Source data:
--------------------
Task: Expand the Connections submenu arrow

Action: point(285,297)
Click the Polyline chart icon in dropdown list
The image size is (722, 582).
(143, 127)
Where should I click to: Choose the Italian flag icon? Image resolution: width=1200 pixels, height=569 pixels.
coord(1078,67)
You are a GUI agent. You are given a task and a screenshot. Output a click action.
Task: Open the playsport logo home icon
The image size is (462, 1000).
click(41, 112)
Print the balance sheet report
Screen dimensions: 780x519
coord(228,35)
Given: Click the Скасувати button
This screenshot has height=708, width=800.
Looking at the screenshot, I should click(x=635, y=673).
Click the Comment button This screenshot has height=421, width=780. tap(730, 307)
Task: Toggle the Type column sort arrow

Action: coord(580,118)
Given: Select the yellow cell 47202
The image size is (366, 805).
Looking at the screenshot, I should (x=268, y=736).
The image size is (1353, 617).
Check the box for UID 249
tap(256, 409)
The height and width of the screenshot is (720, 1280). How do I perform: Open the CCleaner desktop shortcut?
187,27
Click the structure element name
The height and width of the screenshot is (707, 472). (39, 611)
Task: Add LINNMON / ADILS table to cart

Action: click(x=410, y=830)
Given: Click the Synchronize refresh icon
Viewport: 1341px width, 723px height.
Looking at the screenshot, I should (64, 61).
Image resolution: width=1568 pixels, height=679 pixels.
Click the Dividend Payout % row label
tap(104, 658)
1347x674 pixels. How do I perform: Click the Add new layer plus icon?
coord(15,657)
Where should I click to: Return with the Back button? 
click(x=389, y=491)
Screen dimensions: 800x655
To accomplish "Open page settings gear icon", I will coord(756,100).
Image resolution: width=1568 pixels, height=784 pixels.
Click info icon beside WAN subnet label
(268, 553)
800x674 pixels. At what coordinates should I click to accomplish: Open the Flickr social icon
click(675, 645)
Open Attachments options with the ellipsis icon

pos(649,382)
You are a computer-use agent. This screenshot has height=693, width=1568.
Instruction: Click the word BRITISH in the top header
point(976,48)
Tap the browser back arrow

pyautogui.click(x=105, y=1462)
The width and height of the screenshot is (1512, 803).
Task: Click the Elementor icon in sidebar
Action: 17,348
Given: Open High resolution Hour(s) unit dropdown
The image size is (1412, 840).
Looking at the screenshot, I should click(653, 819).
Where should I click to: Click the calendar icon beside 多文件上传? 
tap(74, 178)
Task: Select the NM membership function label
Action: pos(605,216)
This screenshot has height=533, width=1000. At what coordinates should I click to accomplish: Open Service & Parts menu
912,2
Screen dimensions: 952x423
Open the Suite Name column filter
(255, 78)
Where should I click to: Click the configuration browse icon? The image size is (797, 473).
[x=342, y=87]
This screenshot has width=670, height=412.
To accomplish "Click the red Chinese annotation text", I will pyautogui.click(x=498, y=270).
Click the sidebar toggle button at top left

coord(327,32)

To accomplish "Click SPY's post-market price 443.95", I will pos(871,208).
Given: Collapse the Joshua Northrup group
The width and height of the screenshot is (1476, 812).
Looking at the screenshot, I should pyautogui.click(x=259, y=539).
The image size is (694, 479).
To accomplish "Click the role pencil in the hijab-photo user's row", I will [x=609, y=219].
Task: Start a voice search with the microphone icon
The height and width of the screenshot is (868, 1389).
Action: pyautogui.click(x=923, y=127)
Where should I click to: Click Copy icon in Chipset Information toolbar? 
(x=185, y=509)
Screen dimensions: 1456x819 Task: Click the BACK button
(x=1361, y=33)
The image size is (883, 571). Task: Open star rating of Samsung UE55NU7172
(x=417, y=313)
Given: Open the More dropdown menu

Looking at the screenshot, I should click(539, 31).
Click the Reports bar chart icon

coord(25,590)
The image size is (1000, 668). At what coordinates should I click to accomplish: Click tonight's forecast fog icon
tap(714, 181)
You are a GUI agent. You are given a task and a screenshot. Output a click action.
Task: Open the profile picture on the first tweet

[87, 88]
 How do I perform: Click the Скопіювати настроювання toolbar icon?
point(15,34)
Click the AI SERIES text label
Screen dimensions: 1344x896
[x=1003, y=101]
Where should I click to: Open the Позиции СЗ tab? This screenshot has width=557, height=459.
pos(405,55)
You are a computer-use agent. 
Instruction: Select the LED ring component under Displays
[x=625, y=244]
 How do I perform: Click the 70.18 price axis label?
--------------------
- Your instructions
Update the source data above so that every "GUI agent" reads "interface agent", with everything else left unchanged.

- Task output
Task: Expand the Connections submenu arrow

Action: point(285,297)
Click the Polyline chart icon in dropdown list
The image size is (722, 582).
(143, 127)
Where should I click to: Choose the Italian flag icon? Image resolution: width=1200 pixels, height=569 pixels.
coord(1078,67)
You are a interface agent. You are given a task and a screenshot. Output a click action.
Task: Open the playsport logo home icon
The image size is (462, 1000).
click(41, 112)
Print the balance sheet report
Screen dimensions: 780x519
coord(228,35)
Given: Click the Скасувати button
This screenshot has height=708, width=800.
Looking at the screenshot, I should click(x=635, y=673).
Click the Comment button This screenshot has height=421, width=780. tap(730, 307)
Task: Toggle the Type column sort arrow

Action: coord(580,118)
Given: Select the yellow cell 47202
The image size is (366, 805).
Looking at the screenshot, I should (x=268, y=736).
The image size is (1353, 617).
Check the box for UID 249
tap(256, 409)
The height and width of the screenshot is (720, 1280). How do I perform: Open the CCleaner desktop shortcut?
187,27
Click the structure element name
The height and width of the screenshot is (707, 472). (39, 611)
Task: Add LINNMON / ADILS table to cart

Action: click(x=410, y=830)
Given: Click the Synchronize refresh icon
Viewport: 1341px width, 723px height.
Looking at the screenshot, I should (64, 61).
Image resolution: width=1568 pixels, height=679 pixels.
Click the Dividend Payout % row label
tap(104, 658)
1347x674 pixels. How do I perform: Click the Add new layer plus icon?
coord(15,657)
Where should I click to: Return with the Back button? 
click(x=389, y=491)
Screen dimensions: 800x655
To accomplish "Open page settings gear icon", I will coord(756,100).
Image resolution: width=1568 pixels, height=784 pixels.
Click info icon beside WAN subnet label
(268, 553)
800x674 pixels. At what coordinates should I click to accomplish: Open the Flickr social icon
click(675, 645)
Open Attachments options with the ellipsis icon

pos(649,382)
You are a computer-use agent. This screenshot has height=693, width=1568.
Instruction: Click the word BRITISH in the top header
point(976,48)
Tap the browser back arrow

pyautogui.click(x=105, y=1462)
The width and height of the screenshot is (1512, 803).
Task: Click the Elementor icon in sidebar
Action: 17,348
Given: Open High resolution Hour(s) unit dropdown
The image size is (1412, 840).
Looking at the screenshot, I should click(653, 819).
Where should I click to: Click the calendar icon beside 多文件上传? 
tap(74, 178)
Task: Select the NM membership function label
Action: pos(605,216)
This screenshot has height=533, width=1000. At what coordinates should I click to accomplish: Open Service & Parts menu
912,2
Screen dimensions: 952x423
Open the Suite Name column filter
(255, 78)
Where should I click to: Click the configuration browse icon? The image size is (797, 473).
[x=342, y=87]
This screenshot has width=670, height=412.
To accomplish "Click the red Chinese annotation text", I will pyautogui.click(x=498, y=270).
Click the sidebar toggle button at top left

coord(327,32)

To accomplish "Click SPY's post-market price 443.95", I will pos(871,208).
Given: Collapse the Joshua Northrup group
The width and height of the screenshot is (1476, 812).
Looking at the screenshot, I should pyautogui.click(x=259, y=539).
The image size is (694, 479).
To accomplish "Click the role pencil in the hijab-photo user's row", I will [x=609, y=219].
Task: Start a voice search with the microphone icon
The height and width of the screenshot is (868, 1389).
Action: pyautogui.click(x=923, y=127)
Where should I click to: Click Copy icon in Chipset Information toolbar? 
(x=185, y=509)
Screen dimensions: 1456x819 Task: Click the BACK button
(x=1361, y=33)
The image size is (883, 571). Task: Open star rating of Samsung UE55NU7172
(x=417, y=313)
Given: Open the More dropdown menu

Looking at the screenshot, I should click(539, 31).
Click the Reports bar chart icon

coord(25,590)
The image size is (1000, 668). At what coordinates should I click to accomplish: Click tonight's forecast fog icon
tap(714, 181)
You are a interface agent. You are given a task and a screenshot. Output a click action.
Task: Open the profile picture on the first tweet

[87, 88]
 How do I perform: Click the Скопіювати настроювання toolbar icon?
point(15,34)
Click the AI SERIES text label
Screen dimensions: 1344x896
[x=1003, y=101]
Where should I click to: Open the Позиции СЗ tab? This screenshot has width=557, height=459.
pos(405,55)
You are a computer-use agent. 
Instruction: Select the LED ring component under Displays
[x=625, y=244]
 How do I perform: Click the 70.18 price axis label?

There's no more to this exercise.